WHAT THE TASK ASKS: Each line below should be copied exactly as it stands.

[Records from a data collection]
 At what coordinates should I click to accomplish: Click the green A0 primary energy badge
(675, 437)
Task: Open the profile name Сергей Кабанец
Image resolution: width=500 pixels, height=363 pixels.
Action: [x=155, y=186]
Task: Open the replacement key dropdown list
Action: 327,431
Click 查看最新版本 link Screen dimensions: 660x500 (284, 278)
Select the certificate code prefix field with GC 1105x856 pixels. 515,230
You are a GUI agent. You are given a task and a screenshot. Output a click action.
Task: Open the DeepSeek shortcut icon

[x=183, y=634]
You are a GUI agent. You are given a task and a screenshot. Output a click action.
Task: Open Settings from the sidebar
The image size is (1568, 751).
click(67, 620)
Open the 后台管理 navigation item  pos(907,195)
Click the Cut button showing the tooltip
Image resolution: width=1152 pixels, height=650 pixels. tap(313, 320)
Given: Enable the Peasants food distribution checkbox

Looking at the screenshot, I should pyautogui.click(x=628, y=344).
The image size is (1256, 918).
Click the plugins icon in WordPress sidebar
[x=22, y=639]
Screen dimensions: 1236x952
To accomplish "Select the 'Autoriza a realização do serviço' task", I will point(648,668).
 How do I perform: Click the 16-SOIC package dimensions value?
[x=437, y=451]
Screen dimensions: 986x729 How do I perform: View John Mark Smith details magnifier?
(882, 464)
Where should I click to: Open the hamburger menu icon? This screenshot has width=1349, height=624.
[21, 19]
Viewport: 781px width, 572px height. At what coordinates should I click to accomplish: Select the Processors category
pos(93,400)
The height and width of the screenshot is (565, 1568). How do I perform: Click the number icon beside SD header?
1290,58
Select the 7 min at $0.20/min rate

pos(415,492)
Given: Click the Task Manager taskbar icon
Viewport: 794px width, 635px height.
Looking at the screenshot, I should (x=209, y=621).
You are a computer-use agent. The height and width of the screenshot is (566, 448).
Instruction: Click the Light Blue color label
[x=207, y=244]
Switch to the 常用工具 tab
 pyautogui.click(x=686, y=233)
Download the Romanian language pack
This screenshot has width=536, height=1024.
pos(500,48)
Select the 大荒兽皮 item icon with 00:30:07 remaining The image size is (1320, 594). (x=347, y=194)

ANSWER FOR THIS EXERCISE:
 At what coordinates should I click to accomplish: Click the green A0 primary energy badge
(675, 437)
Task: Open the profile name Сергей Кабанец
Image resolution: width=500 pixels, height=363 pixels.
Action: [x=155, y=186]
Task: Open the replacement key dropdown list
Action: 327,431
Click 查看最新版本 link Screen dimensions: 660x500 (284, 278)
Select the certificate code prefix field with GC 1105x856 pixels. 515,230
You are a GUI agent. You are given a task and a screenshot. Output a click action.
Task: Open the DeepSeek shortcut icon

[x=183, y=634]
You are a GUI agent. You are given a task and a screenshot. Output a click action.
Task: Open Settings from the sidebar
The image size is (1568, 751).
click(67, 620)
Open the 后台管理 navigation item  pos(907,195)
Click the Cut button showing the tooltip
Image resolution: width=1152 pixels, height=650 pixels. tap(313, 320)
Given: Enable the Peasants food distribution checkbox

Looking at the screenshot, I should pyautogui.click(x=628, y=344).
The image size is (1256, 918).
Click the plugins icon in WordPress sidebar
[x=22, y=639]
Screen dimensions: 1236x952
To accomplish "Select the 'Autoriza a realização do serviço' task", I will point(648,668).
 How do I perform: Click the 16-SOIC package dimensions value?
[x=437, y=451]
Screen dimensions: 986x729 How do I perform: View John Mark Smith details magnifier?
(882, 464)
Where should I click to: Open the hamburger menu icon? This screenshot has width=1349, height=624.
[21, 19]
Viewport: 781px width, 572px height. At what coordinates should I click to accomplish: Select the Processors category
pos(93,400)
The height and width of the screenshot is (565, 1568). How do I perform: Click the number icon beside SD header?
1290,58
Select the 7 min at $0.20/min rate

pos(415,492)
Given: Click the Task Manager taskbar icon
Viewport: 794px width, 635px height.
Looking at the screenshot, I should (x=209, y=621).
You are a computer-use agent. The height and width of the screenshot is (566, 448).
Instruction: Click the Light Blue color label
[x=207, y=244]
Switch to the 常用工具 tab
 pyautogui.click(x=686, y=233)
Download the Romanian language pack
This screenshot has width=536, height=1024.
pos(500,48)
Select the 大荒兽皮 item icon with 00:30:07 remaining The image size is (1320, 594). (x=347, y=194)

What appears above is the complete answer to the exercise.